There's a post on kicking footballers in the medium queue, and this guy joins a blue one we've seen recently, they're Peter Pan in origin, from the Cup Final game.
 
We've seen the Mousetrap diver before I think, but possibly in another colour, and older sculpt, he seems to have had a makeover, the torso to the left is one I've alluded to several times and needs to be sorted out with all the other sets of four or six primary-coloured board game figural, while I suspect the C3PO is a game playing piece as well, but I don't know the game offhand? It's not one of several Monopoly versions, nor is it the Star Wars Risk, so, any ideas?
 
A group of nicely done, but probably quite recent or even contemporary, road workers, and a diver who at first glance looks like the Hing Fat ones, but he's actually a better quality, and may be from a more nameable/recognisable make or brand's set, just I haven't recognised or named it!?
 
Another modernish road worker on the right, an early, factory painted Jean goose-girl from the farm range, and between them one of those fun gems you find in all these odds and sods, a Hong Kong, reasonable quality copy of an old bisque cake decoration, but in hard polystyrene plastic.
 
More of the Chinese knock-offs we got sent by the German agent, back at the start of the blog. These are large, O or G-gauge, and unlike the previously seen stuff, have locating pins on their feet.
 
The smaller chaps here ARE the Hing Fat ones, while the larger bloke has probably been tied to a carded set in the archive, but likely a generic?
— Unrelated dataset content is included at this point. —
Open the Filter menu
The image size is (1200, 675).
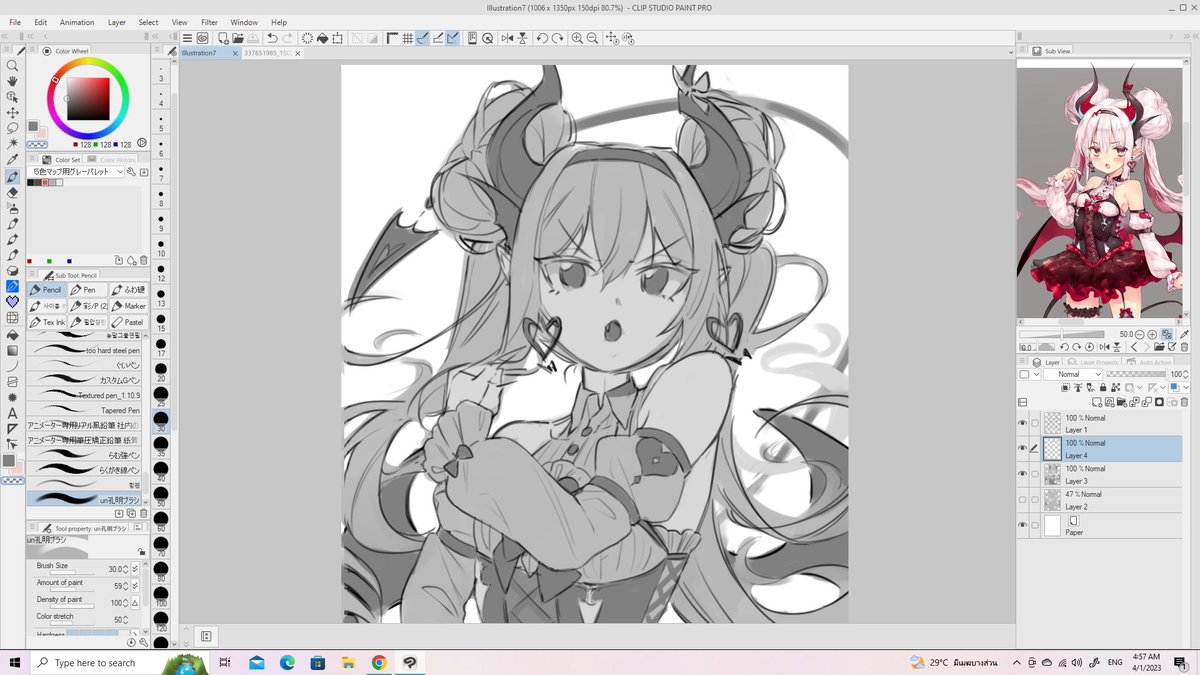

And the reason they're down here, is because these are from the latest lot, were shot months after the others and for speed, I'm loading them as they sit in the folders!
 
Three of the Teamsterz road menders, an older one in sea-green (actually, probably a fireman), an unknown race-team mechanic or garage accessory and the small one may be that group of Pioneer-Dacron-Realtoy stuff?
 
Another trio of Teamsterz (HTI), a cheapo rack-toy in brown we may have seen/ID'd before, and another of the Tesco-Woolie's et al ones, all building up for the firefighter page . . . which will happen!
 
Another of the Hong Kong fatty footballers, pencil-top rather than key-ring this time, and a new pose and/or colours I think, a large shepherd of the ELC type and a rather crude driver, probably from a farm tractor, from the stance?
 
All good stuff, and many thanks to Peter for spotting, accruing and/or saving it.